#### Exercise directions:
From the records below, transcribe exactly the lines that begin at the line with "The image size is (768, 415)." and end at the line with "Click the 01/01(수)", both included.

_ _ _

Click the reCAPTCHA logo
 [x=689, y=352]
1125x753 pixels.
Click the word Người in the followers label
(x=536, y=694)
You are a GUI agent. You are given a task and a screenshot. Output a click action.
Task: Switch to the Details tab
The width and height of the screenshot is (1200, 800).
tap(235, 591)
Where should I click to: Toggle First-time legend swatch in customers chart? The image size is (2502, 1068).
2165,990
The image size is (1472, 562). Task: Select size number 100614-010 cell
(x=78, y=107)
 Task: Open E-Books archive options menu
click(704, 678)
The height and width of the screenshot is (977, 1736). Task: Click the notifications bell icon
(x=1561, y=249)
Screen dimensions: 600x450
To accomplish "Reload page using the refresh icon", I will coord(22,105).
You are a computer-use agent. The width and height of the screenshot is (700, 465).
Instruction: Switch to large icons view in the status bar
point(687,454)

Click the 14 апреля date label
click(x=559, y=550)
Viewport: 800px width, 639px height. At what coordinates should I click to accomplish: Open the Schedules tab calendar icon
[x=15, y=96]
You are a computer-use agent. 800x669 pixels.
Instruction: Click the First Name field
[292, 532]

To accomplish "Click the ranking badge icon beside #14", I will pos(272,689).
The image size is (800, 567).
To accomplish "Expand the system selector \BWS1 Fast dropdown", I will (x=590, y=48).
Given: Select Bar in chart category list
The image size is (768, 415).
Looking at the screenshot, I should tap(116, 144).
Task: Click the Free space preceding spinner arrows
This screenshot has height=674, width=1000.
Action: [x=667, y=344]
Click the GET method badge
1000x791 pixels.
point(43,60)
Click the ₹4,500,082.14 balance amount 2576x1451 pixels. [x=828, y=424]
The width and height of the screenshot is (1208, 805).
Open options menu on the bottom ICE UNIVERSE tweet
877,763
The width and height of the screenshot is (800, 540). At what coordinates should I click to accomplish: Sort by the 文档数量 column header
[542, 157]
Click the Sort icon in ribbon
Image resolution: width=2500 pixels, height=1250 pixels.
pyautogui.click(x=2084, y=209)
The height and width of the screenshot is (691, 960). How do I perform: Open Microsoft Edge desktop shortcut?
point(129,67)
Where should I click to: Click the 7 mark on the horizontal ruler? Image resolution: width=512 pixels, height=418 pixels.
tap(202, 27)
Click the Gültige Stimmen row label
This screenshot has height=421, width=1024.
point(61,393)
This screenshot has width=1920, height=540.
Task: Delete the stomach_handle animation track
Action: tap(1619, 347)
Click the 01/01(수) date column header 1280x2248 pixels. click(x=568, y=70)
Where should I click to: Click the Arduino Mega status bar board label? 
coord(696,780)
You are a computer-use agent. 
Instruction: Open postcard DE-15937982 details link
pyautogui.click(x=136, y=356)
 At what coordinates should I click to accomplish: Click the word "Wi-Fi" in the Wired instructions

_ _ _

#### Answer to the exercise:
The image size is (768, 415).
Looking at the screenshot, I should tap(116, 144).
Task: Click the Free space preceding spinner arrows
This screenshot has height=674, width=1000.
Action: [x=667, y=344]
Click the GET method badge
1000x791 pixels.
point(43,60)
Click the ₹4,500,082.14 balance amount 2576x1451 pixels. [x=828, y=424]
The width and height of the screenshot is (1208, 805).
Open options menu on the bottom ICE UNIVERSE tweet
877,763
The width and height of the screenshot is (800, 540). At what coordinates should I click to accomplish: Sort by the 文档数量 column header
[542, 157]
Click the Sort icon in ribbon
Image resolution: width=2500 pixels, height=1250 pixels.
pyautogui.click(x=2084, y=209)
The height and width of the screenshot is (691, 960). How do I perform: Open Microsoft Edge desktop shortcut?
point(129,67)
Where should I click to: Click the 7 mark on the horizontal ruler? Image resolution: width=512 pixels, height=418 pixels.
tap(202, 27)
Click the Gültige Stimmen row label
This screenshot has height=421, width=1024.
point(61,393)
This screenshot has width=1920, height=540.
Task: Delete the stomach_handle animation track
Action: tap(1619, 347)
Click the 01/01(수) date column header 1280x2248 pixels. click(x=568, y=70)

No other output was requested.